Posted 8 июля 2009,, 20:00

Published 8 июля 2009,, 20:00

Modified 8 марта, 07:34

Updated 8 марта, 07:34

Кривая и косая

Кривая и косая

8 июля 2009, 20:00
В Центре современного искусства открылся арт-проект, который должен соединить два высоких понятия: национальную традицию и красоту. Это не какой-то этнографический фестиваль, а исключительно современная акция, начатая в Петербурге молодыми кураторами и художниками. Устроители всячески хотели избежать ерничанья и кича.

Сама идея представить «русскую красоту» глазами современных художников без иронии и передергивания, кажется, изначально была обречена. Иначе проект надо было затевать не в питерском институте «ПроАрте», а где-нибудь в академии художеств или в школе акварели Сергея Андрияки. Там, где создаются национальные пейзажи и натюрморты для любования. Кураторы откровенно признались, что разговора всерьез не получится, когда вынесли на плакаты выставки по-клоунски перекошенное лицо девицы в картонном кокошнике (кадр из видеоработы Ольги Ловцюс «Кривая и косая»). Всем известно, как в Петербурге со времен Петра относятся ко всему «русско-народному»: в лучшем случае как к декадентской игре, в худшем – рубят бороды.

На этот раз бороды не рубили, но одну косу все-таки отрезали.

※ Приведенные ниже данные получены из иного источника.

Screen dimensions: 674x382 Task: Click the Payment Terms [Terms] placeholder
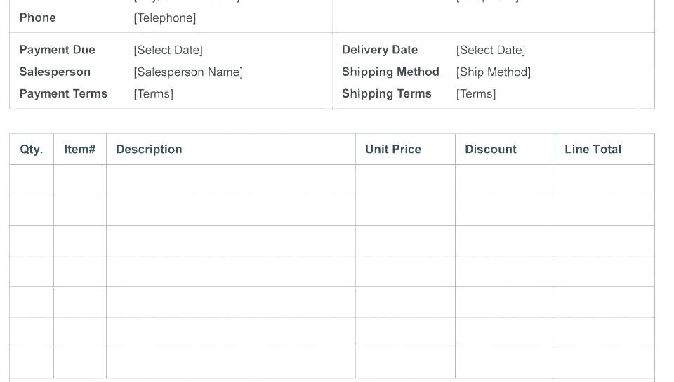153,94
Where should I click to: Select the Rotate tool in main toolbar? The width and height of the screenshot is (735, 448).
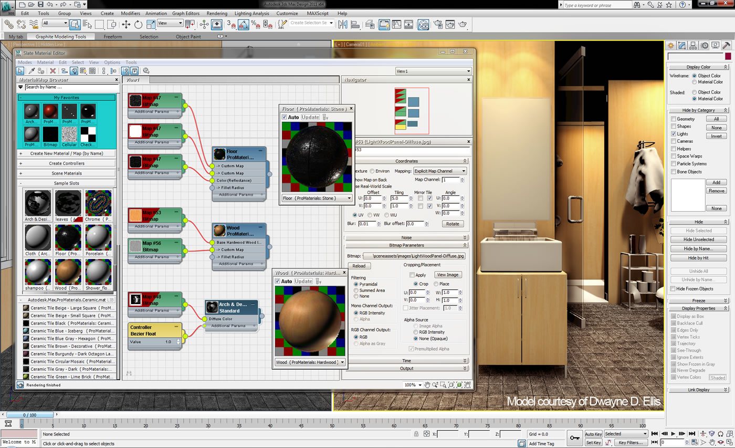[x=138, y=24]
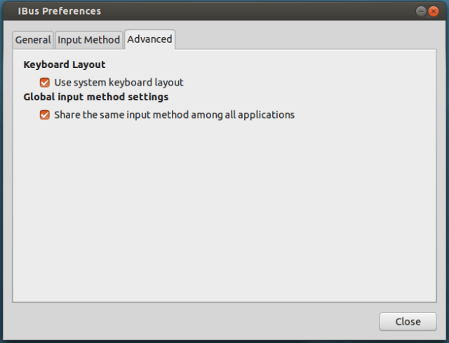The width and height of the screenshot is (449, 343).
Task: Click 'Share the same input method among all applications' text
Action: point(174,114)
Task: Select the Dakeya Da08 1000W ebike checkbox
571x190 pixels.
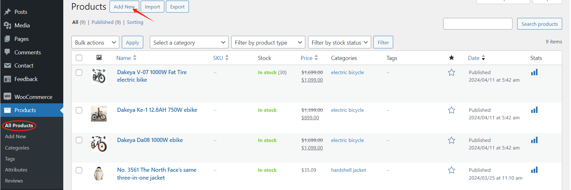Action: (79, 140)
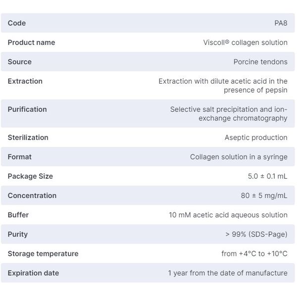Select the Viscoll collagen solution text
297x297 pixels.
click(x=246, y=43)
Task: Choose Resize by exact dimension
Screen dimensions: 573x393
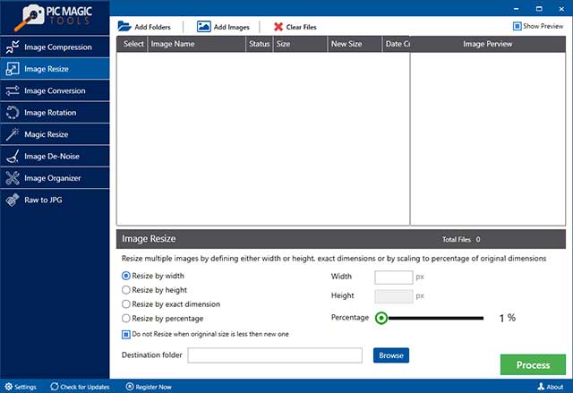Action: (126, 304)
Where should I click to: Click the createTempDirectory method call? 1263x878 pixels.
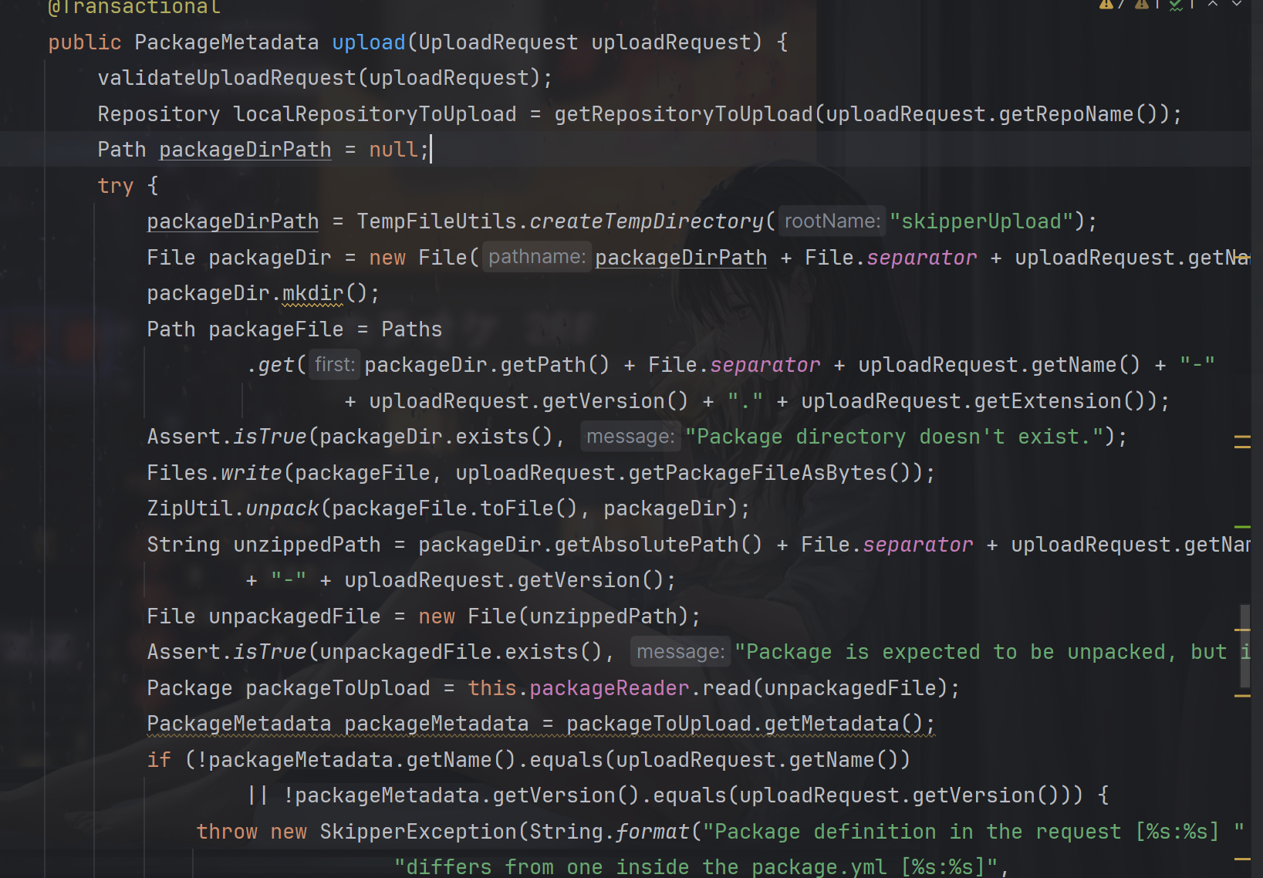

Владимир Селезнев буквально проиллюстрировал поговорку «Девица в темнице, а коса на улице». Вместо того, чтобы показать морковь (или еще какой корнеплод), он построил реальную тюремную стену с решетчатым окошком, из которого свисает девичья коса. Другую стену – из поленьев – возвел дуэт Иван Говорков и Елена Губанова: на вернисаже один из художников пытался «украсить» стену, разрисовывая срезы поленьев красной краской, второй аккуратно закрашивал их снова под цвет дерева. Наконец, третья деревянная стена Петра Шевцова – огромный дощатый забор – служила планшетом для листов с изображением «Русских красавиц» (обнаженных дам, написанных в митьковской манере).

Вообще, среди всех воплощений «русской красоты» женщина (девица, баба и т.д.) занимает главенствующее положение. Она предстает и в образе эпической Ярославны (серия картин на дереве Веры Светловой), и в виде пышнотелой банщицы (картины на тазах Светланы Щербиной), и как одна из безликих сестер Люба, Вера или Надя (в инсталляции Юрия Штапакова, который сделал манекены этих сестер, словно бы паранджой, полностью закрытых белой тканью). Русский мужик не удостоился отвечать ни за нацию, ни, тем более, за красоту.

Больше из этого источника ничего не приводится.